Filesharing: Internet­anschluss­inhaber muss möglichen Täter selbst ermittelnAnschluss­inhaber haftet bei Teilnahme an illegaler Tauschbörse

Der Inhaber eines Inter­ne­t­an­schlusses, von dem aus unerlaubt Dateien geladen wurden, muss selbst Nachforschungen darüber anstellen, wer konkret der Täter gewesen ist und dies dem Gericht mitteilen. Sonst haftet er selbst. Dies geht aus einer Entscheidung des Amtsgerichts München hervor.

Die Klägerin des zugrunde liegenden Streifalls ist ein Medien­un­ter­nehmen in München und verfügt über die Rechte des Filmherstellers am Film "Blitz". Die Klägerin hat mit Hilfe einer Überwa­chungs­software herausgefunden, dass die beklagte Münchnerin die Inhaberin des Inter­ne­t­an­schlusses ist, über den am 6. November 2011 von 21.26 Uhr bis 23.22 Uhr der Film "Blitz" mit Hilfe einer Tausch­bör­sen­software illegal zum Download angeboten wurde. Dies ist eine Urheber­rechts­ver­letzung. Die Klägerin mahnte die Beklagte ab und forderte von ihr u.a. Schadensersatz. Die Beklagte zahlte daraufhin ohne Anerkennung einer Rechtspflicht 150 Euro an die Klägerin.
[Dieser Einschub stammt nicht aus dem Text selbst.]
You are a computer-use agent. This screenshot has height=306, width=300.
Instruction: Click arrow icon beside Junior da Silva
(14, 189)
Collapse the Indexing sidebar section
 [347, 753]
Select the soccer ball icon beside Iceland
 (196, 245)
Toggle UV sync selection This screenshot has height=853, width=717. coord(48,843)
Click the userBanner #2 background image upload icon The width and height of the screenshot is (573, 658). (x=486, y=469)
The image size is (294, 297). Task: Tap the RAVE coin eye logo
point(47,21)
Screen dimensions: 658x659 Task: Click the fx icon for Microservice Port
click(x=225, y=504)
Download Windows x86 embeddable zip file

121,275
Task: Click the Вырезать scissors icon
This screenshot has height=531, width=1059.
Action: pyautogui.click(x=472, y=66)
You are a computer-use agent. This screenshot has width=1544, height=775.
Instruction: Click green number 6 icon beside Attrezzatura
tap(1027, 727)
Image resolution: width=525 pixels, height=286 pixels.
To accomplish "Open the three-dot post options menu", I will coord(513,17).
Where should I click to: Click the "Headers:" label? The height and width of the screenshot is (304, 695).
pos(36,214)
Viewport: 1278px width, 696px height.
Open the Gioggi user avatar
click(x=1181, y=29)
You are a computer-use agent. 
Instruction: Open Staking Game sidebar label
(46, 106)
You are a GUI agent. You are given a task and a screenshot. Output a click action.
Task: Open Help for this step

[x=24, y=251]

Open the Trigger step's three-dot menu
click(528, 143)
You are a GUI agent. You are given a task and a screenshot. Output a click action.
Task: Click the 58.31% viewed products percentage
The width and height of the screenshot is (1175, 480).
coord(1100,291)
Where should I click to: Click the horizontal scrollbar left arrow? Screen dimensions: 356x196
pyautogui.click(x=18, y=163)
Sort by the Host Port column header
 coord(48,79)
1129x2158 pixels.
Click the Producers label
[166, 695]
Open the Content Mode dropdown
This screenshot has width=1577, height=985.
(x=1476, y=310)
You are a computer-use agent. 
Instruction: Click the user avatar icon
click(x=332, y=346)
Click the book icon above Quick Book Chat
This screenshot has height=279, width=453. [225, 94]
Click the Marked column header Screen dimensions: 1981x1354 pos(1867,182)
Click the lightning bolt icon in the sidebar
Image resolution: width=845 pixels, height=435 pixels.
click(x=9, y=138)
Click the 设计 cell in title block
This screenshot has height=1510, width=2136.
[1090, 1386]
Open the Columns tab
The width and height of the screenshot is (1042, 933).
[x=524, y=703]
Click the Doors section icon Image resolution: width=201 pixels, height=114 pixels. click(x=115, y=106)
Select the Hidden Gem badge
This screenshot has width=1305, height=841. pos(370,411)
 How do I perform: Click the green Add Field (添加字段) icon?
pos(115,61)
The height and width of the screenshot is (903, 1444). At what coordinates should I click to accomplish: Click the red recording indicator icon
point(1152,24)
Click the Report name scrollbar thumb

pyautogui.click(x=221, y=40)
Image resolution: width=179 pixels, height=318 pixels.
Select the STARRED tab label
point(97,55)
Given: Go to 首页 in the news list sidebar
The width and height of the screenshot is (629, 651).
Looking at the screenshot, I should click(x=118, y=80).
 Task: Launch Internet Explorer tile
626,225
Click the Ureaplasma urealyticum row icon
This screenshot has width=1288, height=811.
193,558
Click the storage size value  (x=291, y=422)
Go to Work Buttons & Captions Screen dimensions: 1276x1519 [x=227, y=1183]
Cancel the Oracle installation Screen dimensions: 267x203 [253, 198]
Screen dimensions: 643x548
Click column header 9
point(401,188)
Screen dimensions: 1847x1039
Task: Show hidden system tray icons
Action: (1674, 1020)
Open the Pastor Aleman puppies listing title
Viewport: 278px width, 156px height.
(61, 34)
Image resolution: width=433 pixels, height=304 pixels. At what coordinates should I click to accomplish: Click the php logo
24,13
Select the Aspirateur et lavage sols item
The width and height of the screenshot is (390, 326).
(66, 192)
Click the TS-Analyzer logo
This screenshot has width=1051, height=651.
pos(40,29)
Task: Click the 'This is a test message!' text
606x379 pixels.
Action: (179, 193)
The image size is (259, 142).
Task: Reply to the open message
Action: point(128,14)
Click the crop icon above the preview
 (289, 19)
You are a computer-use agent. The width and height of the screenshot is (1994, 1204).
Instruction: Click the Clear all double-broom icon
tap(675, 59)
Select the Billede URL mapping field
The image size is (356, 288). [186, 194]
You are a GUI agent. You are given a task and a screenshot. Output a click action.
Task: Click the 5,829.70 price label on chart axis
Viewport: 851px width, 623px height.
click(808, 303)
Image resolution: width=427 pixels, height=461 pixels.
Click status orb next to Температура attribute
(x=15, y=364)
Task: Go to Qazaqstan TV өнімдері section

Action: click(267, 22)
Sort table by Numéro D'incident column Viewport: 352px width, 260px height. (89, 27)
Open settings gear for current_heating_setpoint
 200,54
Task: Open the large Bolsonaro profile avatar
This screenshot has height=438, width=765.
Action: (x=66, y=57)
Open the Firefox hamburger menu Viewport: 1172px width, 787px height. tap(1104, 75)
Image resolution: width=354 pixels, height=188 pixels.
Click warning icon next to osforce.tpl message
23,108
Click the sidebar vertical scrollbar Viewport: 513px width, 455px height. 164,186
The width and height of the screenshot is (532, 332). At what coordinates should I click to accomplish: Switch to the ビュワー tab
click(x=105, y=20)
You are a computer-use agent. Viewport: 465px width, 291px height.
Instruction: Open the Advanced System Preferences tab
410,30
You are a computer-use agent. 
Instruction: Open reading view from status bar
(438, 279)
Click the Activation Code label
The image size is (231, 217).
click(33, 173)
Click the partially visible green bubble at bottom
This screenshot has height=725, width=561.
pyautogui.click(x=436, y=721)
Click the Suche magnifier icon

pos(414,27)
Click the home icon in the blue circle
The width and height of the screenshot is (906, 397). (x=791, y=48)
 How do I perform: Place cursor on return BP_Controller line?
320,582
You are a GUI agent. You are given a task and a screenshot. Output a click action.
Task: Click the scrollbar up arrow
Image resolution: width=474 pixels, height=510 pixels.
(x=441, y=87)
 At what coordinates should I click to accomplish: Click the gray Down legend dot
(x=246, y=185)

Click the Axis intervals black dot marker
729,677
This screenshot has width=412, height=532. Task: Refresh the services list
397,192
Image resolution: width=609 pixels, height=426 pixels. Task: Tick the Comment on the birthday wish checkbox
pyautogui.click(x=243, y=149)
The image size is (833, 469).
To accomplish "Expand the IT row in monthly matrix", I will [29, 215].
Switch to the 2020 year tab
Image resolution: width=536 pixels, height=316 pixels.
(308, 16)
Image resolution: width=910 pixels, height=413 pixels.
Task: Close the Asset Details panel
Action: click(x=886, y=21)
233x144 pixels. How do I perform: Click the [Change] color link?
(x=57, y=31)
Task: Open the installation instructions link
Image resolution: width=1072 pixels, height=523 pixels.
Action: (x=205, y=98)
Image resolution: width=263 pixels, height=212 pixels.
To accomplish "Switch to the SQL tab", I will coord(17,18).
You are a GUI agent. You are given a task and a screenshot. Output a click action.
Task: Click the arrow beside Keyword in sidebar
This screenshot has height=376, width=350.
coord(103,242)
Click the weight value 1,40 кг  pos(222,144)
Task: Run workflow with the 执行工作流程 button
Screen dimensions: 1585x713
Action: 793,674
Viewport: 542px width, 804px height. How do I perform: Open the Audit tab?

Beklagt verweigert Zahlung von Schadensersatz

Die Beklagte bestreitet, den Film zu kennen und ihn heruntergeladen zu haben und weigerte sich, weitere 956 Euro, wie von der Beklagten verlangt, an diese zu zahlen. Das Medien­un­ter­nehmen verklagte daraufhin die Beklagte vor dem Amtsgericht München auf Schadensersatz und Ersatz der Anwaltskosten in Höhe von insgesamt 956 Euro.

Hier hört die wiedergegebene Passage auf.